I didn’t like that world either. It would take generations to build a new world, a better world. I gave myself ten years to influence the future. The twins would be thirteen years old. They would have to be ready to carry humanity forward, regardless of anything else. In the other world, they would have been learning things that meant something, but not how to survive. What did they need to learn to build that better world?
I sat on a bench outside the lodge. A number of dogs came by to give me a sniff. Once they learned that I didn’t have any treats for them, they ran off. I leaned down with my head between my knees. I was going to be sick. I jumped up and made it to the bushes just in time to lose my breakfast and too much coffee. As I hit bile, it was tinged with blood.
I’m sure it was from all the stress I put on myself to get us ready for winter. We were ready. It was time to relax. My personal crisis probably generated enough extra acid to put me over the edge. I hadn’t felt badly lately, a little upset stomach here and there.
I needed to de-stress. So of course I would not tell Madison. She’d freak out about it. And we needed to talk about what we wanted for the twins in ten years’ time. I needed that. They would get an accelerated education. They would have to grow up more quickly than either of us liked.
After all my contemplation and puking blood, I was no closer to an answer. It weighed on me.
Once again, I found myself seeking Sam’s counsel. What drove him and Martha to remove themselves from society, then reenter it as they had?
SAM’S WISDOM
I found Sam in the geothermal power plant building. He was tinkering with something while the pumps hummed. Everything was running smoothly. I expected no less.
He was alone.
“Sam!” I shouted as this was not a quiet place. He motioned me toward the door. We went outside.

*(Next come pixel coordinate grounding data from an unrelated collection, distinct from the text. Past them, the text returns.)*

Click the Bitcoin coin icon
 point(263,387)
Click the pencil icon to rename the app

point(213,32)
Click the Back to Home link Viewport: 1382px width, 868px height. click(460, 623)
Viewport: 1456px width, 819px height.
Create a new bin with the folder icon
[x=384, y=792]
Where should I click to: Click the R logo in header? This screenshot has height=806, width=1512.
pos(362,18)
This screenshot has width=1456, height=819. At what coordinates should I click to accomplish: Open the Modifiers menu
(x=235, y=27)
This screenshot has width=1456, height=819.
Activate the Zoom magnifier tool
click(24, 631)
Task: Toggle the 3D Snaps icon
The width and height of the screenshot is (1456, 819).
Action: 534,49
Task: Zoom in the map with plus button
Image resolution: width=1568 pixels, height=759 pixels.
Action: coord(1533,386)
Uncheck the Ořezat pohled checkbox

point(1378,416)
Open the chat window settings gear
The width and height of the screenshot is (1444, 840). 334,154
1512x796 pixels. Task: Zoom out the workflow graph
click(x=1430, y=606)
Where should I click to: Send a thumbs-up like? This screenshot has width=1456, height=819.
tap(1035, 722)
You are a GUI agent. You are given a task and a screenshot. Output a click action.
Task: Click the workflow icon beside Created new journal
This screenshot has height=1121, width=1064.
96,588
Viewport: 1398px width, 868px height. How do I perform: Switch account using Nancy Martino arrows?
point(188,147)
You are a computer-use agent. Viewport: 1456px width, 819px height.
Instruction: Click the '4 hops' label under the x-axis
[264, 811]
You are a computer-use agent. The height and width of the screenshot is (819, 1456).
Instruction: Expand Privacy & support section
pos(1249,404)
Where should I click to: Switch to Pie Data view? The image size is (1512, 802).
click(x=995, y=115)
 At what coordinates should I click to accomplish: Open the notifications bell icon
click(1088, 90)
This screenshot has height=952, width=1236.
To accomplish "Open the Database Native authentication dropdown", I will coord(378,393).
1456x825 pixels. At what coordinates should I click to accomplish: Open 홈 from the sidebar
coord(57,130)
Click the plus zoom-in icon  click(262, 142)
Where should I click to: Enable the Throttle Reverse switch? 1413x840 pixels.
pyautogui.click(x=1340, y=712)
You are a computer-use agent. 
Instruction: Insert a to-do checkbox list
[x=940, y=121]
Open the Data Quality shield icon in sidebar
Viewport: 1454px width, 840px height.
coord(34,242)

“How do you do it, Sam?” I left it open-ended.
“Do what?” He didn’t like to waste time. He needed more information to give a better answer.
“Keep going like you do. Your cabin. Not interacting with people. What’s it all for?” I continued. “Aren’t we supposed to make sure things are better for our kids? Is that what we’re doing here?”
“You are giving them a chance to make their own way. If it’s better for them, it’s not because you gave it to them better. It’s because you helped them to make it better for themselves. Did you like what you saw from young people before the explosion?” Sam asked. I shook my head.
“Little kids with cell phones. Video games. Kids in college protesting everything, affecting others who just want an education. Think my way or you’re wrong!” I kicked a dirt clod into the bushes. “Outrage. People
were offended all the time, outraged at nothing. Then when something important came along, there was no energy left.”
“I see.” Sam put his weathered hand on my shoulder. I looked at him. “Where are your twins right now?”
“They are at the stables, with the horses. Why do you ask?”
“Is that a waste of their time?” he asked as we shuffled back toward the lodge.
“I don’t think so. Colleen’s been teaching them how to care for the animals.”
“Life lessons, Chuck. And Abigail has been teaching them about the dogs. And Jo about cooking. And you about gardening.”
“Little things here and there. I don’t expect them to start their own garden next year or build a kennel and breed dogs.” I was probably a little more sarcastic than I had intended. My stomach was churning.
“Sure. Not this year, or next year, but what will they be capable of in ten years?” I squinted back at him.
“In ten years? I would be surprised if they weren’t fully capable of taking care of themselves and probably take care of us, too.
“They’ll be thirteen at that point, right? Instead of playing video games or dicking around with their phones, they’ll have life skills.” We reached a bench. He sat. I took the spot next to him and leaned forward, my head dipped down toward my knees.